** Start of Records shown **
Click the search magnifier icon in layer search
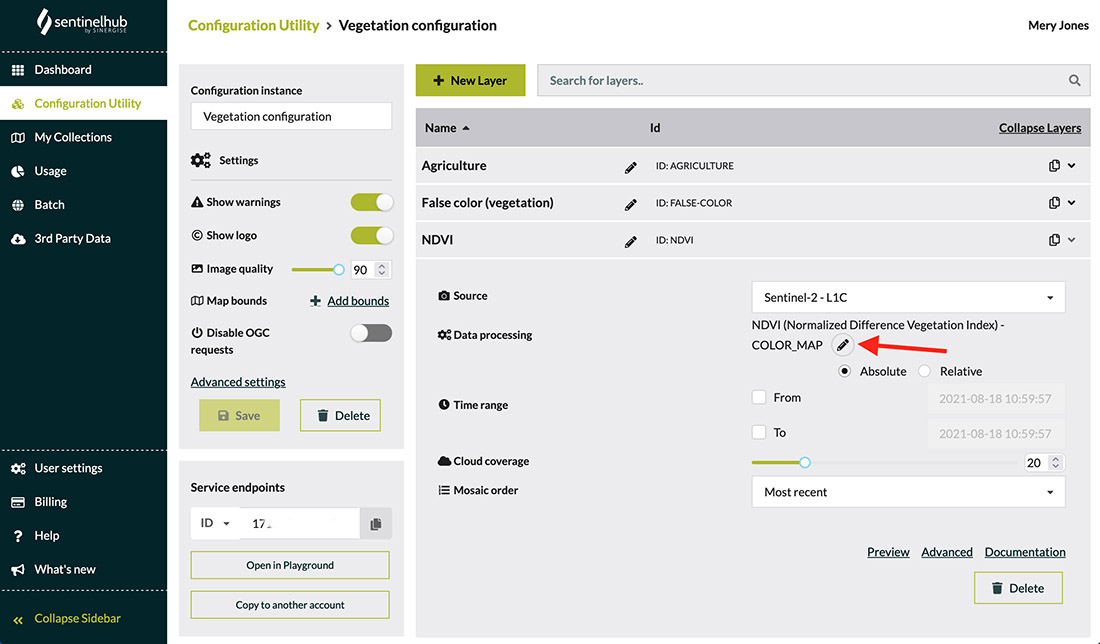[1074, 80]
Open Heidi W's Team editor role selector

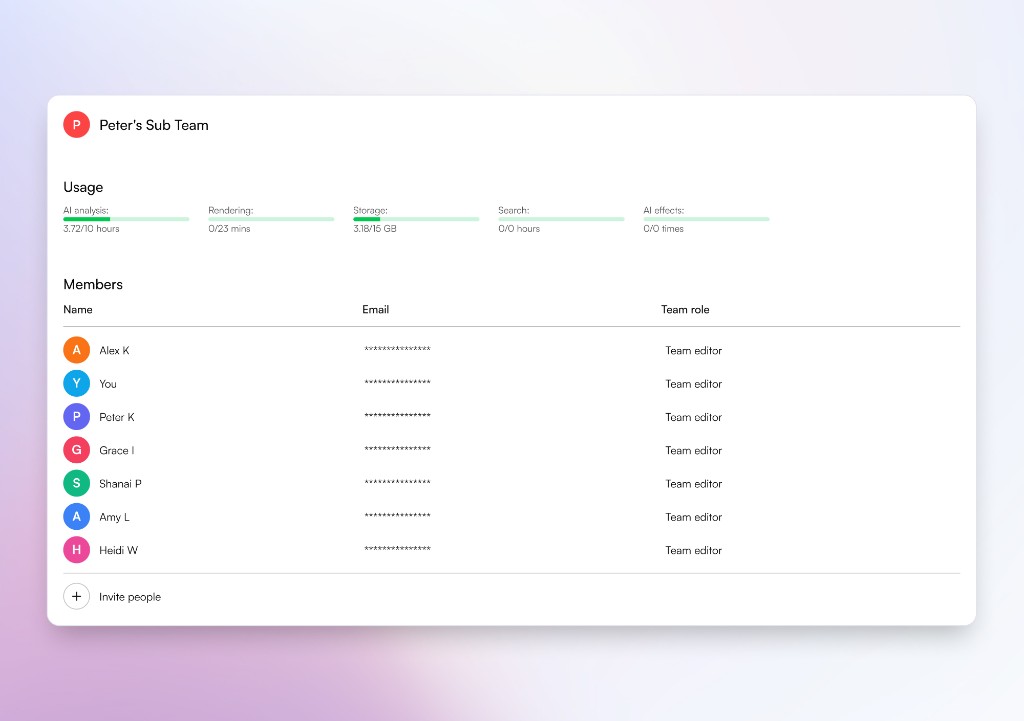tap(694, 550)
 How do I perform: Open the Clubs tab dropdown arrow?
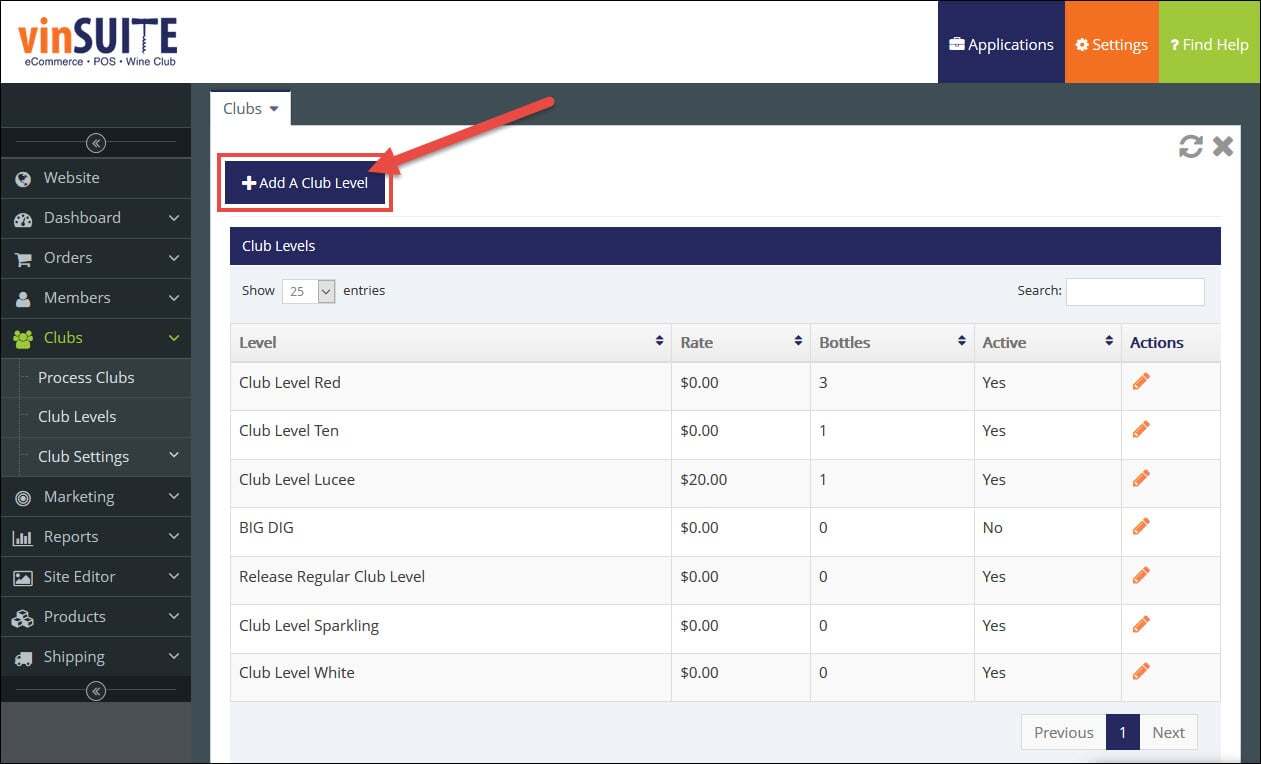pyautogui.click(x=274, y=109)
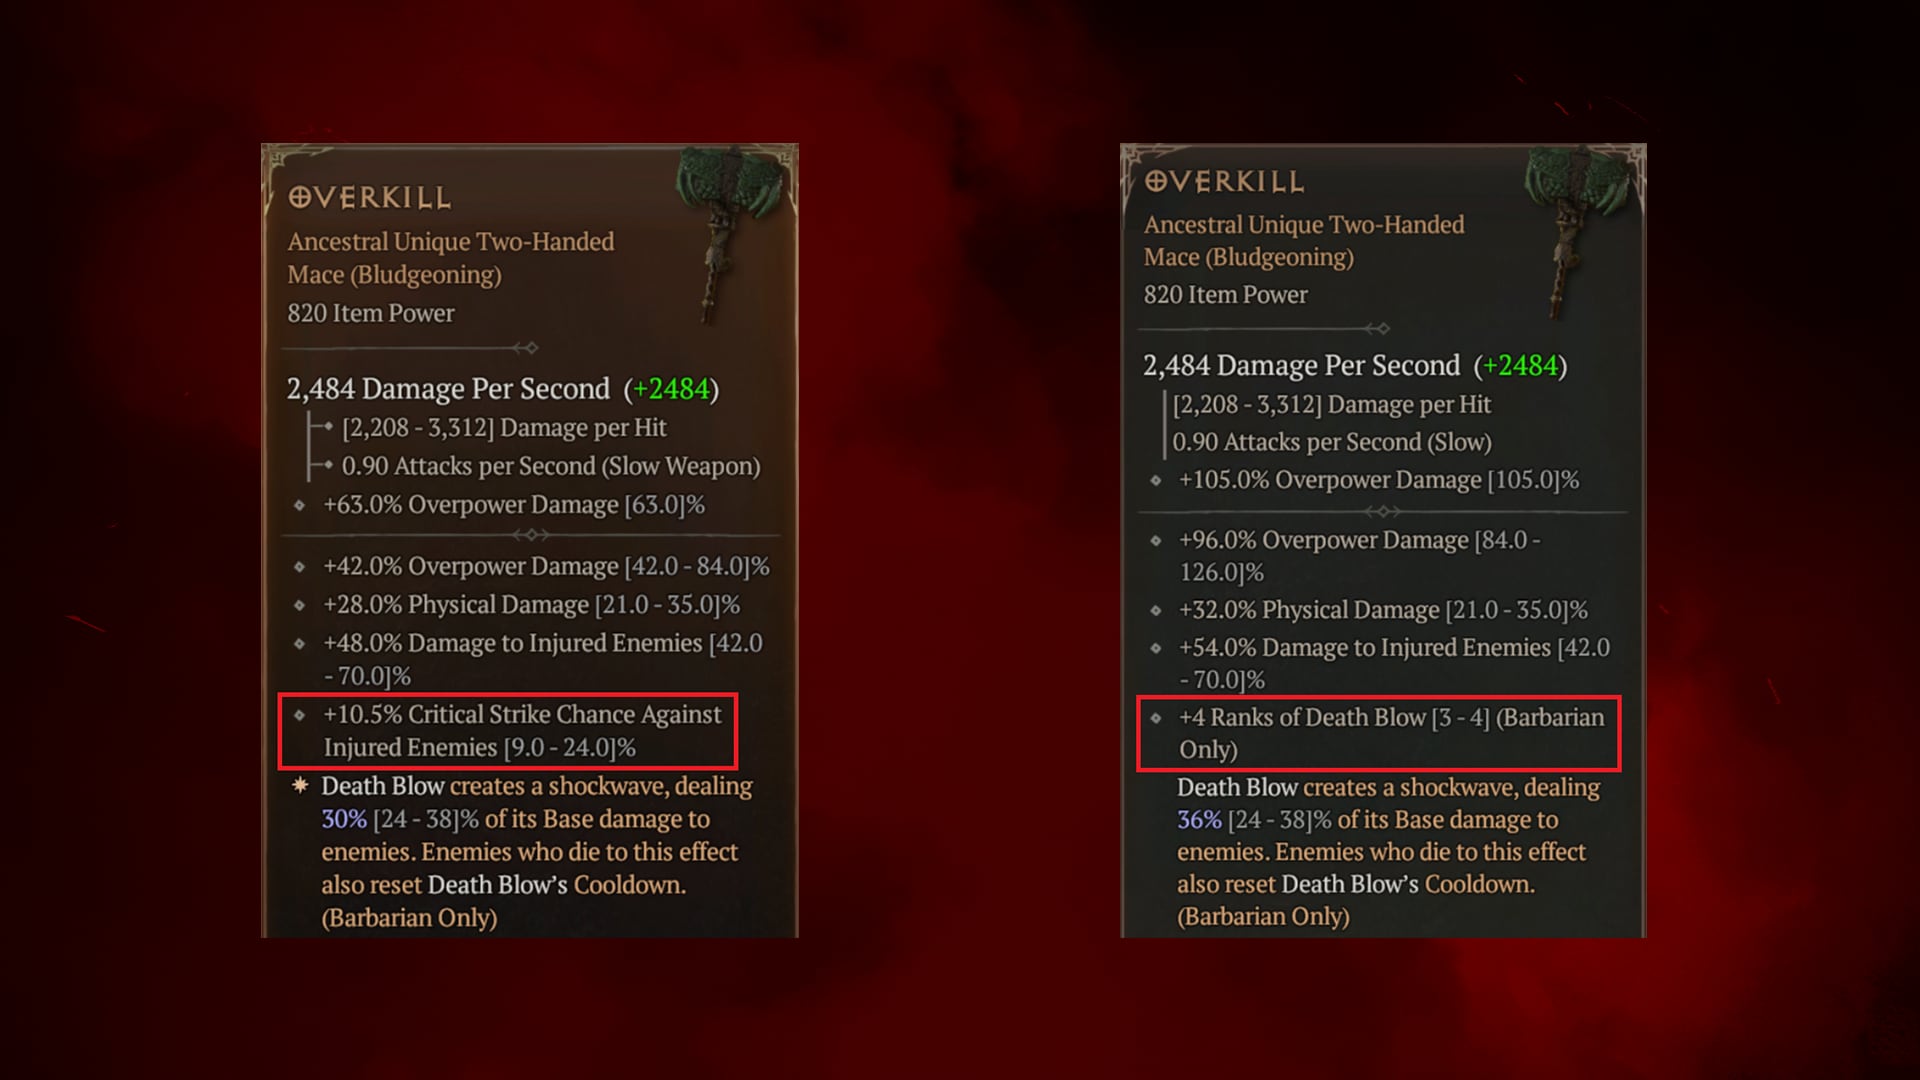Viewport: 1920px width, 1080px height.
Task: Click diamond bullet beside +32.0% Physical Damage
Action: click(1156, 610)
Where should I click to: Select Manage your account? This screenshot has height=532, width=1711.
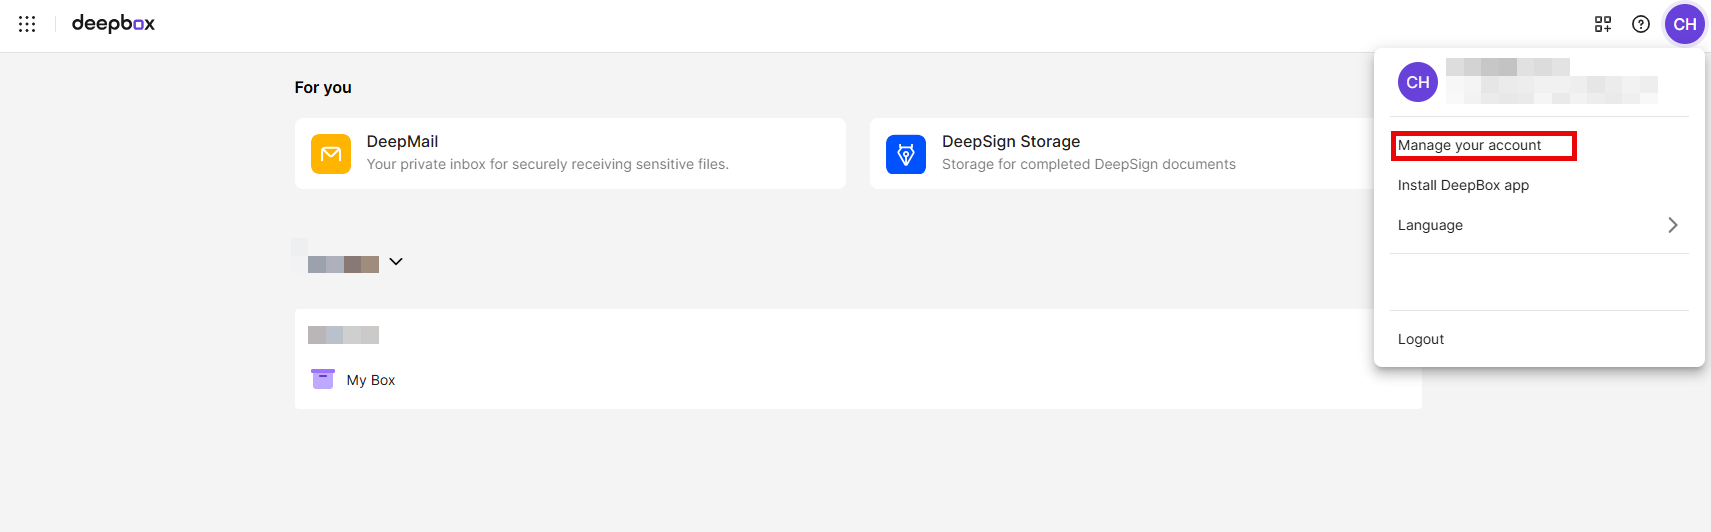pos(1469,146)
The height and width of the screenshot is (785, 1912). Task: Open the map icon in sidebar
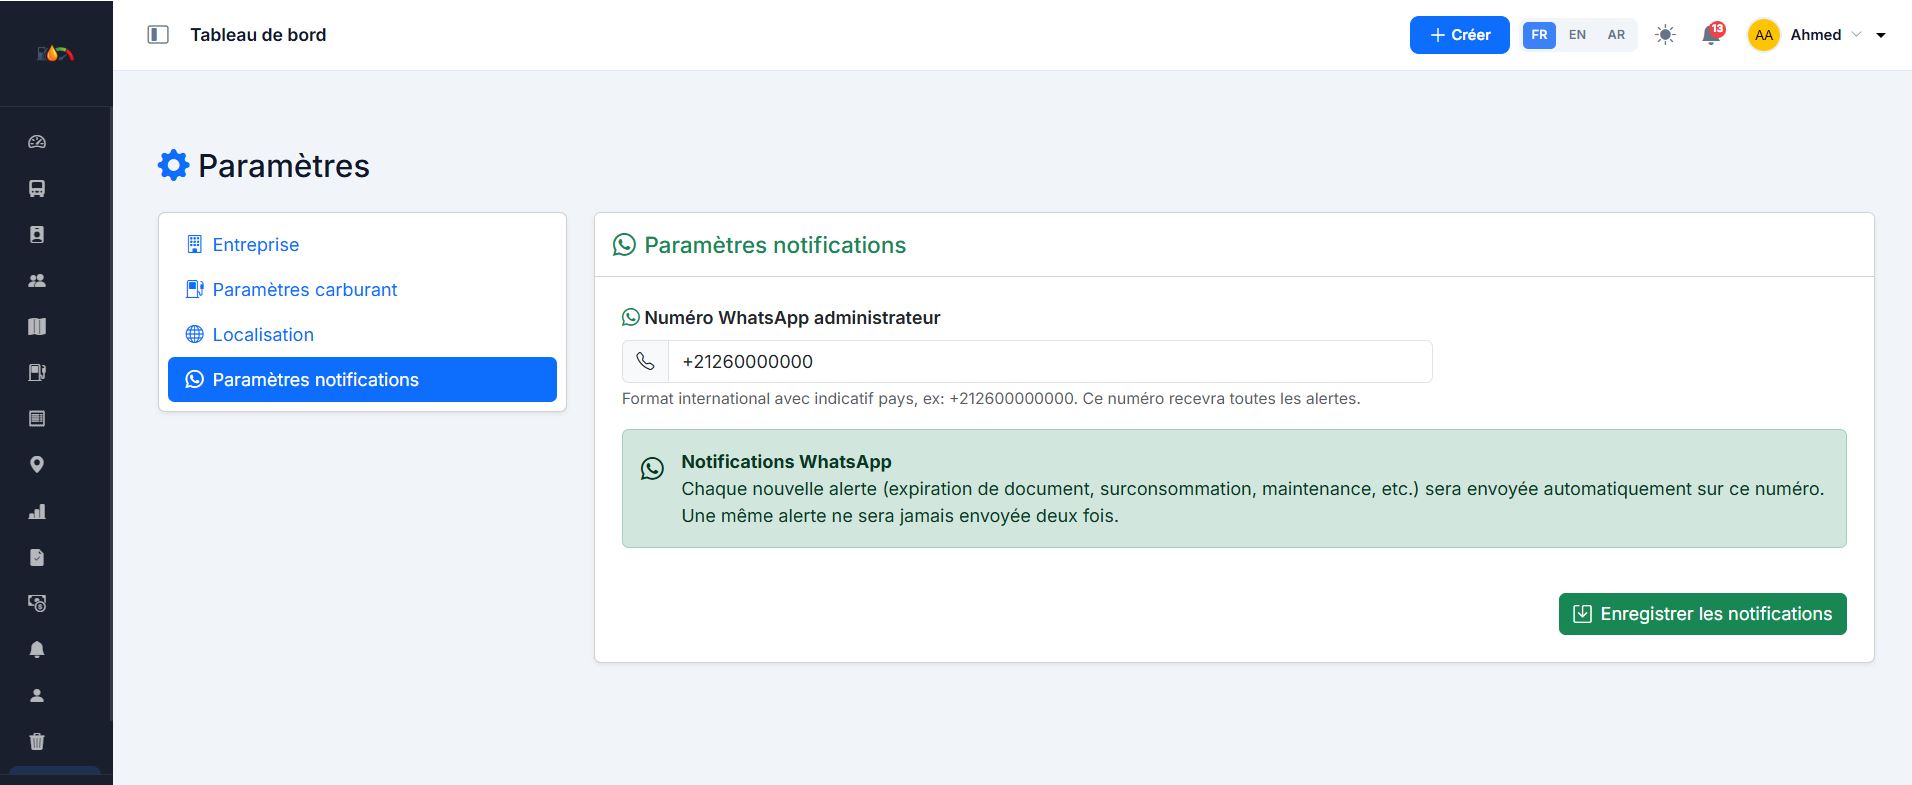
** End of Records shown **
■ What is expected
Reproduce every line of the entries above word for word, leaving out the pictures.

■ Written answer
Click the search magnifier icon in layer search
[1074, 80]
Open Heidi W's Team editor role selector

tap(694, 550)
 How do I perform: Open the Clubs tab dropdown arrow?
pyautogui.click(x=274, y=109)
Viewport: 1920px width, 1080px height.
Task: Click diamond bullet beside +32.0% Physical Damage
Action: click(1156, 610)
Where should I click to: Select Manage your account? This screenshot has height=532, width=1711.
pos(1469,146)
The height and width of the screenshot is (785, 1912). Task: Open the map icon in sidebar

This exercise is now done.